The Horry County Council decided against pursing legal action against the city after advice Tuesday from their attorney that their legal standing is questionable.
It would be up to local residents to pursue a lawsuit, said Arrigo Carotti, Horry County attorney.
Activists who have led the movement against the beach parking fees say they don’t have a lawyer, but they do have representatives in the state legislature.
“There’s a lot of money that flows from the county and state into Myrtle Beach, and the Myrtle Beach City Council seems to want the money, but not the people,” said Rich Malzone, spokesman for Make Myrtle Beaches, Free, Clean, and Safe.
“The us versus them has to end,” Malzone said. “And, they are the ones that put the wall up.”
Malzone says the group, which boasts 4,000 members on Facebook, will be contacting state representatives and senators to pressure the city to rethink the parking rules and fees.
When the city instituted the parking fees last summer, Myrtle Beach residents were excluded because city officials said they already pay through vehicle taxes.
County residents can buy a $100 decal, but that doesn’t allow parking along the Golden Mile. Many locals say they would pay the $100 fee, if they could park in the same lots where locals are permitted to access the beach.
Numerous members of the county council say Myrtle Beach is treating county residents unfair, and Councilman Harold Worley first suggested they consider legal action to determine whether the city is violating its contract with the Army Corps of Engineers, which uses federal tax dollars to conduct beach renourishment projects.

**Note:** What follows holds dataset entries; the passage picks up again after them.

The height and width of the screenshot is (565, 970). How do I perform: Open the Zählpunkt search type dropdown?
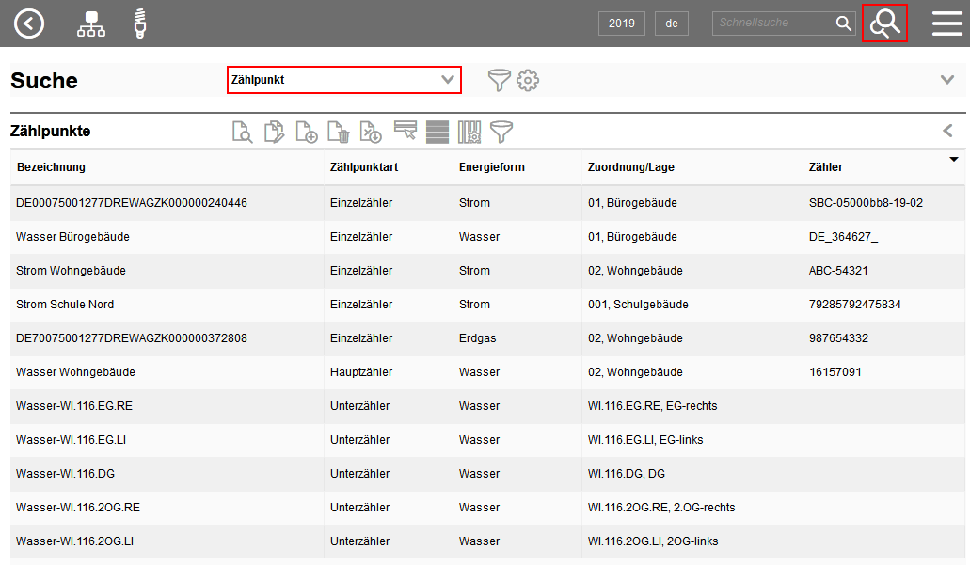344,80
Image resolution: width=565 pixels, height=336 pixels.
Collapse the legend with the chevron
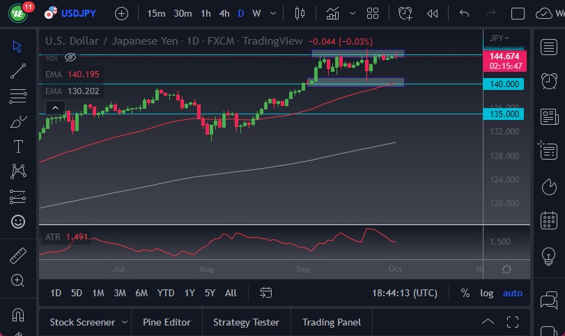coord(54,107)
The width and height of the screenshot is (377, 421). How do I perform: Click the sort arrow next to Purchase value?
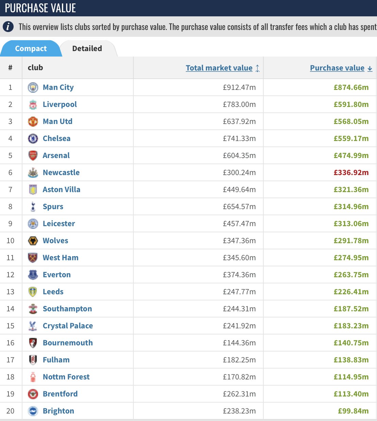click(370, 68)
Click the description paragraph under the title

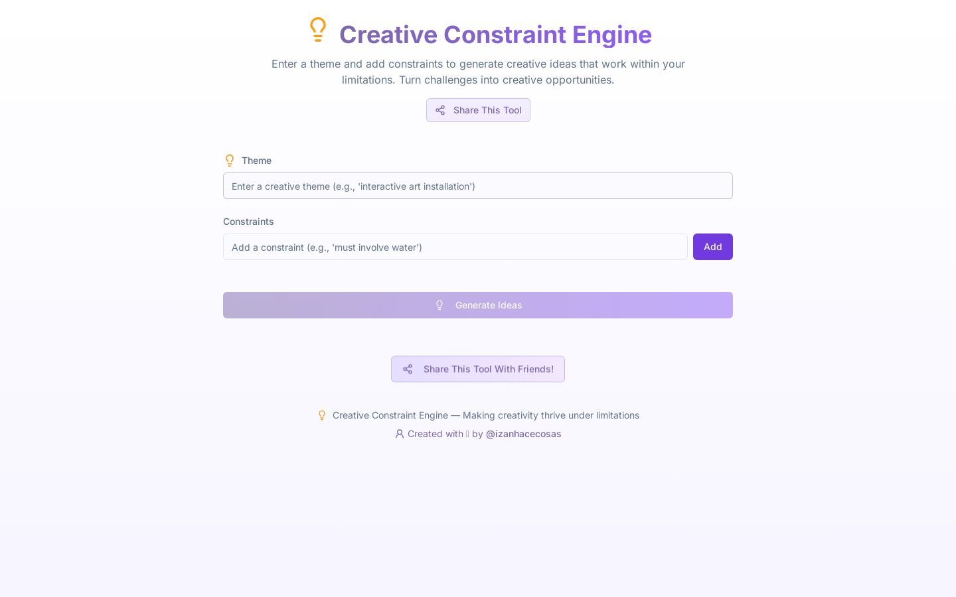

The Army Corps said last summer the parking fees do not violate the contract, but that was after the city abandoned plans to limit street parking along the Golden Mile to residents only.
“The intent was for equal access, period, that’s what’s in the contract,” Worley said Wednesday. “The corps can let them off the hook if they want, and that’s their prerogative.”
“But in my personal opinion, the corps has laid down because of politics,” Worley said.